In our daily lives we may not always articulate them, but many of us operate with an internal compass a set of values like empathy, fairness, respect for life or the pursuit of truth. Now, as humanity stares down escalating systemic risks from pandemics and climate change to technological disruptions, democratic erosion and geopolitical tensions our survival depends on whether we can apply those same values on a global scale.
This was the challenge taken up by the Accelerator for Systemic Risk Assessment (ASRA). As outlined in our report, Facing Global Risks with Honest Hope, we confront a stark truth: our current tools and methods to assess and respond to risk are no longer enough. Systemic risks are not only more complex they are more interconnected, more unpredictable, and more likely to produce cascading, global shocks.
So, what do we do when the old models no longer serve?
A New Set of Principles for a Systemic Age
ASRA convened a transdisciplinary group of risk practitioners to explore this question. Together, we crafted eleven guiding principles for systemic risk assessment and response principles that prioritize the sanctity of life (human and non-human), justice, humility, pluralism, and transformation.
These aren’t abstract ideals they’re working values meant to ground a new kind of risk governance. Risk is no longer just about probability and loss; it’s about relationships, power, and the vulnerabilities that accumulate across time, systems, and borders.
Testing the Theory: Eight Pilots Across the World
In 2024, ASRA launched eight pilot projects to put this methodology to the test from global frameworks for existential threats, to grassroots efforts in São Paulo’s informal settlements, and biodiversity planning in Papua New Guinea and Tanzania.

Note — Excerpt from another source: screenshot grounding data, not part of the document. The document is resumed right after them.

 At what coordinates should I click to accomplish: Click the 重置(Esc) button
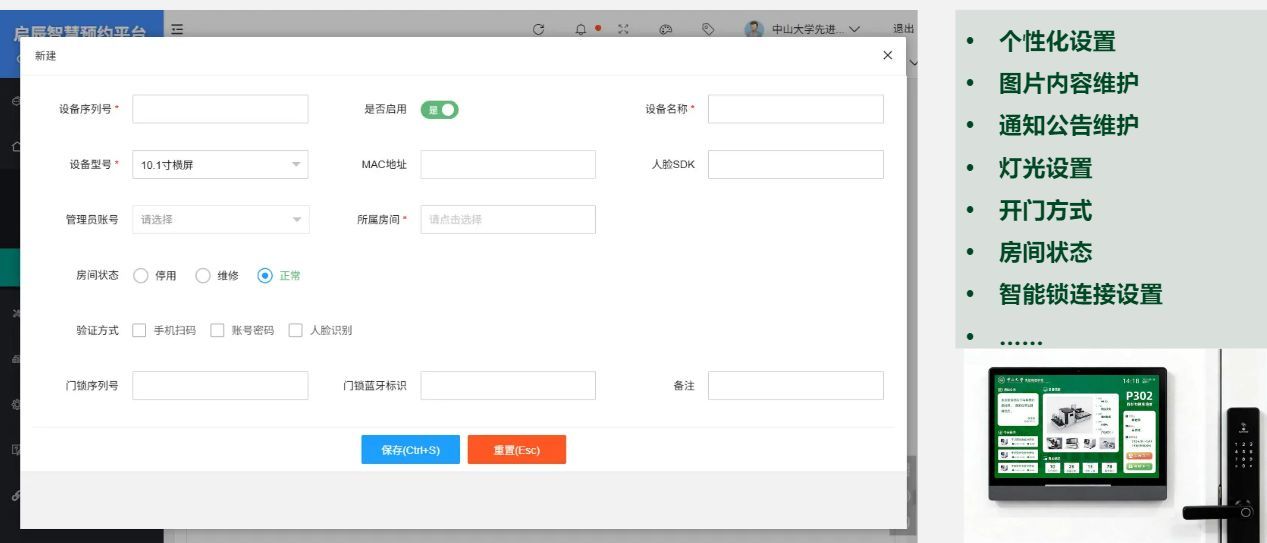point(516,450)
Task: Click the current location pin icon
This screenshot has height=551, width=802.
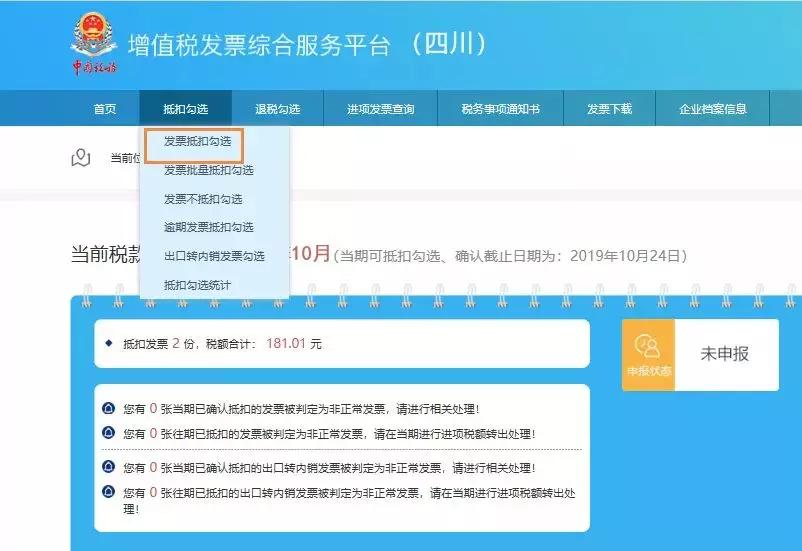Action: [x=81, y=158]
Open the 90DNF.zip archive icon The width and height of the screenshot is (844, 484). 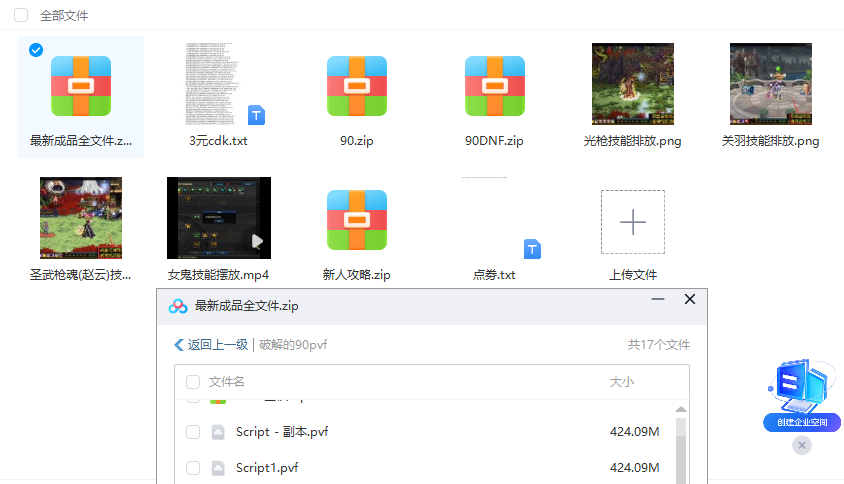(x=494, y=85)
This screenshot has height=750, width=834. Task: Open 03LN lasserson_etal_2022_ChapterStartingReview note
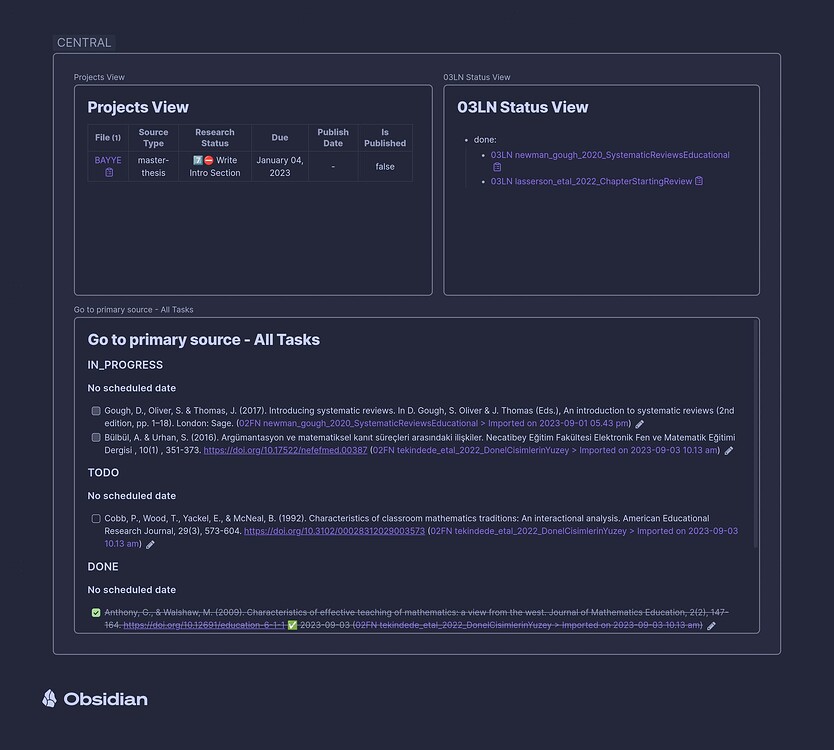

The early lessons are rich and instructive. Systems mapping, for example, proved to be a powerful if challenging way to visualize interconnections and feedback loops across sectors. This technique helps practitioners identify leverage points and anticipate how disruptions might ripple through complex systems.
Systemic Risk Response: More Than Crisis Management
ASRA defines Systemic Risk Response (SRR) as any deliberate action to mitigate, adapt to or transform away from the harms of systemic risk. Importantly we found that SRR is not just about preparing for future disasters it’s about reimagining how we respond, using criteria rooted in compassion, equity, and shared agency.

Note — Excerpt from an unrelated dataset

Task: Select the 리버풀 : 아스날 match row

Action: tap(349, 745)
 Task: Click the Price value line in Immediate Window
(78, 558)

Imagine if we had applied these principles during COVID-19. How might decisions around vaccine distribution, lockdowns, or economic support have shifted if justice and collective care were embedded in response design?
The criteria also served as conversation tools especially when stakeholders disagreed. Through storytelling and shared reflection, these principles helped bridge divides, anchoring people in common values even when their worldviews differed.

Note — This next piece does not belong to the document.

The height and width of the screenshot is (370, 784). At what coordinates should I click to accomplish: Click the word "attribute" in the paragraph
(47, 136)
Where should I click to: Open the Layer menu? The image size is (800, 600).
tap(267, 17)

The Language Barrier and the Invitation
A persistent challenge across all pilots was language. Systemic risk is, by nature, complex. But too often, the terminology becomes a barrier to inclusion. We must translate, not simplify making systemic risk frameworks accessible to communities most affected by them. This is about democratizing knowledge, not dumbing it down.
Because in the end, we cannot act in isolation. The cascading nature of systemic risks means that no one is immune, but some are hit harder and first. Responses must be shaped with not for those on the frontlines.
Looking Ahead: From Ideas to Tools
At the UNDRR Global Platform and our Current of Change symposium, we took a crucial next step: unveiling the demo version of STEER (Systemic Tool for Exploring and Evaluating Risks). This first-of-its-kind tool was developed from our pilot learnings and is designed to guide real-time systemic risk assessment and response, grounded in the ASRA principles.
STEER is a practical reflection of our values in action. And it’s just the beginning.
Systemic risks are not going away. But by choosing to face them honestly and collectively, grounded in shared principles and guided by new tools, we open the door to real resilience. We stop treating risk as a technical problem for experts and start treating it as a shared challenge of care, justice, and transformation.